Training for the climb was a feat of its own. Arjun and his dad found local hikes in Saratoga, with one of their favorites being the Bohlman trail. Arjun and his dad would hike up the 6-mile-steep road wearing backpacks, gradually adding weight to mimic the difficulty of a real climb. They also practiced on Black Mountain, a summit located in the Santa Cruz Mountains. 

In the past, the pair typically started training one to two months before climbing. This year, however, Arjun and his father started only two weeks in advance, so they intensified their training to at least two difficult hikes per week. 

They tackle the mountain in two days. 

“The first day has always been a lot sunnier,” Arjun said. “But the second day has been consistently brutal because of the increased elevation. We have to wake up at 1 a.m. and set up their equipment before heading out.” 

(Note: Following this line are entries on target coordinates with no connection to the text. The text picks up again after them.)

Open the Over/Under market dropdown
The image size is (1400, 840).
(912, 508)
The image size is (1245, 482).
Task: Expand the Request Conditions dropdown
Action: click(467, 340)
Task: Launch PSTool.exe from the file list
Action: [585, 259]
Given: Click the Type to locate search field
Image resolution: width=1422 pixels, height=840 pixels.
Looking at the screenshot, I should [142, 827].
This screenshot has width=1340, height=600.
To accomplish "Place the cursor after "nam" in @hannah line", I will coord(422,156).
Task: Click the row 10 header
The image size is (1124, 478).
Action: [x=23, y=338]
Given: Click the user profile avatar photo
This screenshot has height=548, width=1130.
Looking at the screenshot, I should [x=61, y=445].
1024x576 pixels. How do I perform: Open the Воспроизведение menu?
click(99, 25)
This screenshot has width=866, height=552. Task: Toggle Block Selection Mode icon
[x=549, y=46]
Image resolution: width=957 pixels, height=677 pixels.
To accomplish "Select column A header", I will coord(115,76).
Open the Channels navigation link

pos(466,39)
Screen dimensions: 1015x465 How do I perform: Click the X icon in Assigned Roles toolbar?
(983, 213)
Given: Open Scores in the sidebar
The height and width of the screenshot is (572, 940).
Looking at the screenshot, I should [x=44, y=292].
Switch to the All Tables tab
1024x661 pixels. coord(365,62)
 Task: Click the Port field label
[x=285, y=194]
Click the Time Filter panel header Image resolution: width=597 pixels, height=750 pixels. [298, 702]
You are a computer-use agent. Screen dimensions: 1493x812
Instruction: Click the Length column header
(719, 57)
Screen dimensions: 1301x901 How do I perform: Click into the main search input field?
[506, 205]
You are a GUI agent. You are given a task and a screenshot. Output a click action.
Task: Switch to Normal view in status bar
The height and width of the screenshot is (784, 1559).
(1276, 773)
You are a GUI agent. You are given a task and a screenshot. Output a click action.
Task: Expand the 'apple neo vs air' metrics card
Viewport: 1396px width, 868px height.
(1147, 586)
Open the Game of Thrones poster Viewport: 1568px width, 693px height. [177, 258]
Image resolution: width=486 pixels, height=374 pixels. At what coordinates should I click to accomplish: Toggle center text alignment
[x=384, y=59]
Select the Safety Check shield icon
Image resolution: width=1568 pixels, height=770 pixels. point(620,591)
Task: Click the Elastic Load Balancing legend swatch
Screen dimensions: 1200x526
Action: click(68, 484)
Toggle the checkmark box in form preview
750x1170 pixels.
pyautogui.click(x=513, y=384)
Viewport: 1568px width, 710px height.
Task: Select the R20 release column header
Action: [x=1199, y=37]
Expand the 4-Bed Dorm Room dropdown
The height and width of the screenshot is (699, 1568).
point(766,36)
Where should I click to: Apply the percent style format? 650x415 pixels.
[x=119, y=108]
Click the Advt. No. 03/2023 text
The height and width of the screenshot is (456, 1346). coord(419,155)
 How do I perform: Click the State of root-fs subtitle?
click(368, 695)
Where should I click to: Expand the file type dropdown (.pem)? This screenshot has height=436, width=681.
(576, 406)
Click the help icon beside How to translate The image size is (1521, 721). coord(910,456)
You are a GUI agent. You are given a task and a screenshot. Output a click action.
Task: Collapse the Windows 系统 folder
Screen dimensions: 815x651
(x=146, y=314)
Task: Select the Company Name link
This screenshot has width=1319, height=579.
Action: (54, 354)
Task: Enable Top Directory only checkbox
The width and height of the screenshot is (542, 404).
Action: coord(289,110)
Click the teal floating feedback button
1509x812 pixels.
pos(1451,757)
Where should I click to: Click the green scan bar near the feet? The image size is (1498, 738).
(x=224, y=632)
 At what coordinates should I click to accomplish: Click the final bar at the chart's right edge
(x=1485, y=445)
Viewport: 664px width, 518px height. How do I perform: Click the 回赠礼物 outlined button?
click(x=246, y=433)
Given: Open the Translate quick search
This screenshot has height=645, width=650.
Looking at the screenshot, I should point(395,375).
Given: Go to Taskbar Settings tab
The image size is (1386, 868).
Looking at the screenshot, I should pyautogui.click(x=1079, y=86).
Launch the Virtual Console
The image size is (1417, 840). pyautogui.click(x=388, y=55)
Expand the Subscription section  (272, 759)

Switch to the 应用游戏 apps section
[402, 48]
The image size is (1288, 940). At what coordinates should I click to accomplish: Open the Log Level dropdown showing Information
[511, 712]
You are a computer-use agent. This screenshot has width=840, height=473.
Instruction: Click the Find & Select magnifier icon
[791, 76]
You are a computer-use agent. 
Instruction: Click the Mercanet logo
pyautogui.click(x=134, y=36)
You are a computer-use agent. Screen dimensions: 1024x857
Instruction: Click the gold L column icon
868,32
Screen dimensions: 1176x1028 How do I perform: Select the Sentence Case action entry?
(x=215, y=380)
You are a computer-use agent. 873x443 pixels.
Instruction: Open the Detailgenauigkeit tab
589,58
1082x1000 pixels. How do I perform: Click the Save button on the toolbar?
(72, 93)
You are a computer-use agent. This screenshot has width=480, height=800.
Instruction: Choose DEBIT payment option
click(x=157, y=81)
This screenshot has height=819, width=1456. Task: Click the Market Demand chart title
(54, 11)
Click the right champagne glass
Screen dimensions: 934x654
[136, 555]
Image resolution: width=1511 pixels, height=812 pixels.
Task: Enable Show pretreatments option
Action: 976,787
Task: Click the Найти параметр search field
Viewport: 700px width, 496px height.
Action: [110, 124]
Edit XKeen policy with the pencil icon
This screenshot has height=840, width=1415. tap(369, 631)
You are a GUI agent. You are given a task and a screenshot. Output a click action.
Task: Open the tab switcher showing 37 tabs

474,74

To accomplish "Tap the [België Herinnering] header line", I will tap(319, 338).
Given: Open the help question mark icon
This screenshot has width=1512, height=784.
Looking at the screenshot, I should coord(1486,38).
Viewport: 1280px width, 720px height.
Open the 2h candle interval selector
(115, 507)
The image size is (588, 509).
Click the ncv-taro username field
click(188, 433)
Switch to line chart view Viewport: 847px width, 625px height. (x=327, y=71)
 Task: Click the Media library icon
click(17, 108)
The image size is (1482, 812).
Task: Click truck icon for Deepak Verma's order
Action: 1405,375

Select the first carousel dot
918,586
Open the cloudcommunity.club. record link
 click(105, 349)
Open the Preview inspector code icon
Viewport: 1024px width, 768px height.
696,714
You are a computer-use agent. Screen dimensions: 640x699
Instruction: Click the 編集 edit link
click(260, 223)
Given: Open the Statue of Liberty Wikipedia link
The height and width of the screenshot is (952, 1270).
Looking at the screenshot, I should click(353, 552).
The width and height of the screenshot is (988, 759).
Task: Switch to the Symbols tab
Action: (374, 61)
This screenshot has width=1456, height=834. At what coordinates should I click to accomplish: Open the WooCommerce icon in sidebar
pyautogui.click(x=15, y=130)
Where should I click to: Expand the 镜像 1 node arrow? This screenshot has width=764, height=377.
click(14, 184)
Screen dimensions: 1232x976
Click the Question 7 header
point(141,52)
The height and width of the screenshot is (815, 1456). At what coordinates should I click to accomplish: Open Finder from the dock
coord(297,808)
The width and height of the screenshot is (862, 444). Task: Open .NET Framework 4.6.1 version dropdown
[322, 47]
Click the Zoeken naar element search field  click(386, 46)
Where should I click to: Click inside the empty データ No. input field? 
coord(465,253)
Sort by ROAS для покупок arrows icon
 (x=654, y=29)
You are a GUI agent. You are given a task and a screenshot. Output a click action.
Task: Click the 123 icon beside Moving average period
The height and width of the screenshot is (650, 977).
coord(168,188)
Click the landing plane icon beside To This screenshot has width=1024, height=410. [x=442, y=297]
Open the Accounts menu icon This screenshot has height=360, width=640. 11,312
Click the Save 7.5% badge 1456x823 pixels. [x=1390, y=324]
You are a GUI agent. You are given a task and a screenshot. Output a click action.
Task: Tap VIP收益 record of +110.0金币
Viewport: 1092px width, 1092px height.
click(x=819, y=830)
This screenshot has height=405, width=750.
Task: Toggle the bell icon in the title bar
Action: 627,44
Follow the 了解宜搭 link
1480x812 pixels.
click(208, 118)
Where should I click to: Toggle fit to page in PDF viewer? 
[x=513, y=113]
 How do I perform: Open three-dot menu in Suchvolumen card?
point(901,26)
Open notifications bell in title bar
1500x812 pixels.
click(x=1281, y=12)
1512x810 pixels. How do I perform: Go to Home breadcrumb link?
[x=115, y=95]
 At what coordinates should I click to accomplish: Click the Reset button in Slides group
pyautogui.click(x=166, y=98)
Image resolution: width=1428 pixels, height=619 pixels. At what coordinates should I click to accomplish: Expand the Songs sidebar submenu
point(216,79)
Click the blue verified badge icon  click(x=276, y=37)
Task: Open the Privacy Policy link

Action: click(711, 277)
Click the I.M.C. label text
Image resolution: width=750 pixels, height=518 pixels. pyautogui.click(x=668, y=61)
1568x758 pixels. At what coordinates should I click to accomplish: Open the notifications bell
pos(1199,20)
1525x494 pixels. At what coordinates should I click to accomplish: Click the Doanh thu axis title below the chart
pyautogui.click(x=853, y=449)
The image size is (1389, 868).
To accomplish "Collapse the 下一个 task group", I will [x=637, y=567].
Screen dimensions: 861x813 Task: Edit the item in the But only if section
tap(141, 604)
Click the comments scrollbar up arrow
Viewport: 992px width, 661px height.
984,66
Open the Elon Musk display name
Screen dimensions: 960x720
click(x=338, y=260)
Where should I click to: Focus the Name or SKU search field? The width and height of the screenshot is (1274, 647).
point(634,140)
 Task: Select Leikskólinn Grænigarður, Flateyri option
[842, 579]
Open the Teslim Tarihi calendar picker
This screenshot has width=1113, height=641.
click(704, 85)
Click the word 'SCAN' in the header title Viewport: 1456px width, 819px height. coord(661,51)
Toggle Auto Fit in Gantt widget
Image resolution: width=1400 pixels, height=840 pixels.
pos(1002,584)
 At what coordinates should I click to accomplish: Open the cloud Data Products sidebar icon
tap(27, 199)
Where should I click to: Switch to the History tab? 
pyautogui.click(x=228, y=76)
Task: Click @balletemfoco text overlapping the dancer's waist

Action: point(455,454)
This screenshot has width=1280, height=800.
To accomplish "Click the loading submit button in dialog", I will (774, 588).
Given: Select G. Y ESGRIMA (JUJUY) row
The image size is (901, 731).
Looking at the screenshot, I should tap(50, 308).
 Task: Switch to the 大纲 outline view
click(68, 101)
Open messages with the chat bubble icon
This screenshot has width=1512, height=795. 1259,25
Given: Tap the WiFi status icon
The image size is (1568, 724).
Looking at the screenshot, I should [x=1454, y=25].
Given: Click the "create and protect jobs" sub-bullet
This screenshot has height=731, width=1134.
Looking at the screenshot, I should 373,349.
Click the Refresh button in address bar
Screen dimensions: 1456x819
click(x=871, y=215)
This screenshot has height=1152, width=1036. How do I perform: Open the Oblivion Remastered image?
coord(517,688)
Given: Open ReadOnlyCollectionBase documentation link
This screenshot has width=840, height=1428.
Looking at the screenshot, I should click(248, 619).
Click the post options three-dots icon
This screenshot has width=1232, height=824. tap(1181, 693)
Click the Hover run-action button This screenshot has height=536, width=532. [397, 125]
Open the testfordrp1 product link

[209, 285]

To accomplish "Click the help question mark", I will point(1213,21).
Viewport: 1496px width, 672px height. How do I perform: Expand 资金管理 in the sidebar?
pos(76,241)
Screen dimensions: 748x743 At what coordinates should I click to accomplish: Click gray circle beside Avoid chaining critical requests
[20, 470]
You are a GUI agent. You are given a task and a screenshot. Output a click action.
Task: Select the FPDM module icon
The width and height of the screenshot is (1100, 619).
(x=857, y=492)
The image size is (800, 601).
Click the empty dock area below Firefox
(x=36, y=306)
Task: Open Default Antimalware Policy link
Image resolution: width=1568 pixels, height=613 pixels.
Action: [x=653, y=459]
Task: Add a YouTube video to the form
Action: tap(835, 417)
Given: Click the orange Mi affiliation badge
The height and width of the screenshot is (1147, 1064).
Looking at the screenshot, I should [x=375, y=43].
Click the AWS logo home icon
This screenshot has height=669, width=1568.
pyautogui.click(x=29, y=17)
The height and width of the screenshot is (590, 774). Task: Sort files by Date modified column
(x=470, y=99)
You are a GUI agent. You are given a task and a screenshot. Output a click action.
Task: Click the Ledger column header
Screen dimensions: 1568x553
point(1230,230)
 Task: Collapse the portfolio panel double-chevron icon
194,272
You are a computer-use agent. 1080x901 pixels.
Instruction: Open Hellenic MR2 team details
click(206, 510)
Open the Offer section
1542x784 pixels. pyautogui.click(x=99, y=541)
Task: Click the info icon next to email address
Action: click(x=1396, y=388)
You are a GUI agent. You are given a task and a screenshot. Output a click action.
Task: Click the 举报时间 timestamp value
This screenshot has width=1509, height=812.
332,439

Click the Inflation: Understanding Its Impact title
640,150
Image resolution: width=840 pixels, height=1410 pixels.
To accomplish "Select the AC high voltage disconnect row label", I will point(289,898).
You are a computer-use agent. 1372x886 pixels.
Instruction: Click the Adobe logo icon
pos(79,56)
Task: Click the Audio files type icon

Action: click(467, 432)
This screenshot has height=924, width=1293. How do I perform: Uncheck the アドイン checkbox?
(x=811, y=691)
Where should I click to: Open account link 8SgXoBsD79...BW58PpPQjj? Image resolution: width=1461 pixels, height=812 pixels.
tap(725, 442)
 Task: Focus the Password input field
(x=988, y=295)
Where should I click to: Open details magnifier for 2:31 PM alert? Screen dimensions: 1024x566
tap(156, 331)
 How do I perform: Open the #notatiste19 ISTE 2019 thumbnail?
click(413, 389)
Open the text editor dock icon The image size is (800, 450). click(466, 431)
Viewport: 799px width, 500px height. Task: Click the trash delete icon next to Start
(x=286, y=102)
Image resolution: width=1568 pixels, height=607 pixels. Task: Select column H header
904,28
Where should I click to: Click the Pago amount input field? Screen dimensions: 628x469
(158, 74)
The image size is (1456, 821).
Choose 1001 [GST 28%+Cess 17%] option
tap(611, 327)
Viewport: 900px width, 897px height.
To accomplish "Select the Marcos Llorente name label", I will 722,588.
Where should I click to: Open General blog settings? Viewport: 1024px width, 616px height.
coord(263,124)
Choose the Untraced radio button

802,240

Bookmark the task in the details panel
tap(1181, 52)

Wind and the cold have been the number one issue, as the weather becomes more unpredictable the farther they climb.   

Arjun and his dad use a variety of climbing gear, such as crampons, spiked metal plates that they attach to their boots to improve mobility and traction. The boots themselves, called doubles, have two layers: a plastic one for warmth and a rubber one for grip. 

They also use ice axes for walking sticks and helmets and rope for general safety. To top it all off, Arjun and his dad carry backpacks with dried food and hot water. 

Along with their sheer weight, climbing gear is notorious for breaking down in the middle of the climb.

“The gear is not reliable at all, which means that anything can go wrong,” Arjun said. “I remember when I lost half my water because it started leaking during the climb this year.” 

Luckily, other climbers on Mount Shasta greatly aided Arjun and his father this year. Arjun recalled when he ran into a doctor on the mountain who supplied them with electrolytes when he and his dad were not coping well with the altitude. 

With COVID-19, however, the number of climbers has significantly decreased this year, and Arjun felt like he had the “entire mountain to himself.”

“Even though the numbers of people on the mountain were lower, there weren’t many COVID-19 restrictions,” Arjun said. “We weren’t sure if the mountain was going to be open this year, but masks didn’t even end up being required on the climb.” 

Arjun did not let the pandemic prevent him from carrying out his annual tradition with his father, and he plans to continue climbing Mount Shasta in the years to come. He also hopes to do a Mount Everest Base Camp trek and climb Mount Rainier in Washington.

Although bad weather has prevented him from completing the climb on several occasions, Arjun has learned the value of perseverance in his pursuit of the summit. 

“It can be frustrating to walk 30 steps and see the landmark just as far away as when I started,” Arjun said. “But the mentality of never giving up, especially on the last run of the climb, has taught me to never quit.”